大母とは一体何で、どんな奴で、どういう風体を持ち、どのような性格をしているのか。
その他諸々の詳細を、事細かに――――剥き出しの怒りを露わにしながら。
「こいつは精霊越しに話しかけてきやがったんだ! わざわざこの瞬間を狙って!」
「まるで勝ち誇るかのように! あざ笑うように!……僕を、見下すように!」
「あぁ、確かに大母は、ちょっとそんな所ありますね」
再生された記録がアルエの記憶と重なり、その結果呼び起こされたのは、強い「屈辱」である。
アルエは大母について問いただす一方、答えを聞くまでもなくイメージを固めつつあった。
まずは名前からして「女性」である事。
そして能力は自分と同じ「精霊使い」であると言う事。
加えてあの場面では不必要なはずの勝利宣言を、わざわざ吐き捨てる為だけに声を現した、その「行い」からして――――。
「そりゃそうさ! 水を燃やす火なんて聞いた事あるもんか!」
『あんな奥の手があったなんてわかるわけないやろ、ボケ』
その内面は、炎の黒煙に負けず劣らずの漆黒。
誰もが嫌悪を覚える「ドス黒い心」の持ち主であると、アルエは結論を付けた。
「僕には、英騎の他にもう一人用事がある……いや、ついさっきできた」
「それがその大母とか言うババアだ。そのババアだけは……マジで許せねえ」
「私怨ですか?」
「あーそうさ! 英騎も大事だが、そっちも大事な用事だ!」
「僕はそいつに必ず復讐してやるつもりだ! あの屈辱は、ウン十倍にして返してやる……!」
「絶対に……そいつだけは……」
「……なるほど」
質問は、いつしか復讐の誓いにすり替わっていた事を当の本人は気づかなかった。
与えられた屈辱に対する怒りが冷静さを失わせ、同時にアルエの眠気をも吹き飛ばす。
今のアルエの怒りを何とか鎮めうる物。
それはひんやりと心地よい感触のする、「水のゆりかご」のみだけである。
『あれはなんやったのか聞きたい所やけど……どうせ無理なんやろ?』
「まあね。奴隷陣の禁忌事項です」
「タブー以外の事は言えるだろ! 言える範囲の事は言えよ!」
得てして、医者はアルエの要求を二つ返事で了承するに至った。
それは怒れるアルエに物怖じしたからではない――――。
医者の中には、アルエに対しわずかながらの”親近感”ができつつあったからである。
「なるほど……ねえ」
「どうせ暇なんだろ……何でもいいから、今すぐ吐け!」
それは同じ英騎を求める物として。並びに同じ世界の住人として。
加えて”似たような苦悩”を持つ者同士として――――つまりは、同類のよしみである。
「そうですね……大母は、まぁ大体君の想像通りの人です」
「私だって幾度面倒事を押し付けられてきたか……今こうして君と対峙している事がまさにそれです」
『性悪な感じか?』
「と言うより、無駄に回るんですよ。口が」
「円滑な指揮系統の為には必要な能力と言えますがね。でもおかげで、口喧嘩ではまぁまず勝てた試しがありませんよ」
「けっ、なさけねえ高学歴だな」
医者と大母は同じ集団の仲間でありながら、少なくとも医者の心象はあまりよろしくはない。

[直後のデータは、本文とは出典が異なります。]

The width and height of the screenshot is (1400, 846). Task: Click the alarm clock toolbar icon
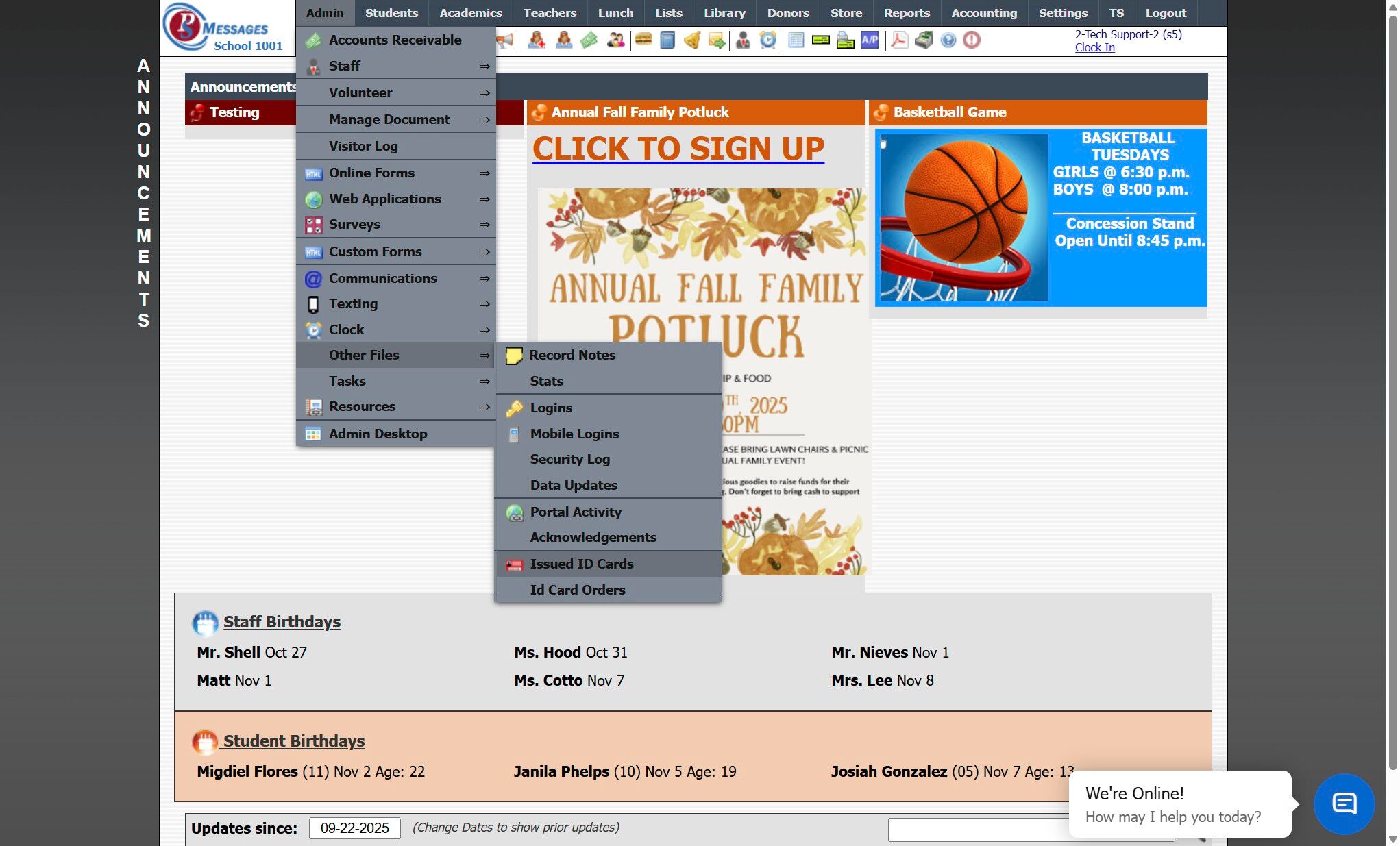768,40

それはアルエに述べた通り、やや利己的な面がある大母本人の性格。
加えて何故か、自分にだけやたらと面倒を押し付けてくる事。
その他諸々。毎回口八丁に振り回され、いいように扱われる煩わしさ――――は、”ほんのおまけに過ぎない”。
「まるで子供を諭す母親のようと言いますか……気が付けば、いつもまんまといいように操られているんです」
『だから大母なんかな』
「かんけーねーよ! 僕の母さんはそんなんじゃねー!」
「君の母親の話はしてませんよ」
「コポ……」
明確に嫌うわけでもなく、表立って内部紛争を起こす程でもない。
だが、医者が忠誠を誓うのは”あくまで英騎ただ一人”。
そんな医者同様、医者を含めた英騎の軍勢とは、すなわち英騎に惹かれし同志の集いである。
だがその中でも、あくまで医者に限った話ではあるが――――。
医者は内心、大母を同志と”認めていなかった”。
『そっちはそっちで大変なんやな』
「ええ、そりゃもう……」
「そりゃあ…………もう…………ね」
「……ん?」
その秘めたる心中が醸し出す表情は、どこか哀愁に似た侘しさを醸し出す。
無論アルエにその内訳はわからない。
だが、何となしに「何かあった」事だけは察する事が出来る。
医者の少し細まった目つきが、そんな思いを少しだけアルエに悟らせるに至った。
『大きい母と書いて大母……どんな仇名や』
「火の精霊使い……大母……」
『名前には特に火との繋がりは特に見えへんな。まぁ、それはお前にも言える事やけど』
医者は、大母に対する心象を誰にも漏らす事無く、ずっと一人で抱え続けた。
同志にも、忠誠を誓う英騎にすらも。
そんな積もり積もった鬱憤があったからだろうか。
味方のいないこの場で、まるで吹き荒ぶ風に紛れ込ませるように――――。
医者は小さくひっそりと、積もる思いを言葉に乗せた
「そりゃあ……色々ありますよ……」
「何て言ったって……”反乱の元凶”なのですから……」
(元凶…………?)
「大母は反乱の元凶である」――――その言葉が密やかにアルエの耳に届いた時。
まるでその言葉を掻き消すかのように、アルエの耳に別の言葉が届いた。
「――――え!?」
「ん?」
『なんや?』
報を聞くや否や、アルエはゆりかごから直ちに飛び起き、ついには折角生み出したゆりかごそのものを消滅させるに至った。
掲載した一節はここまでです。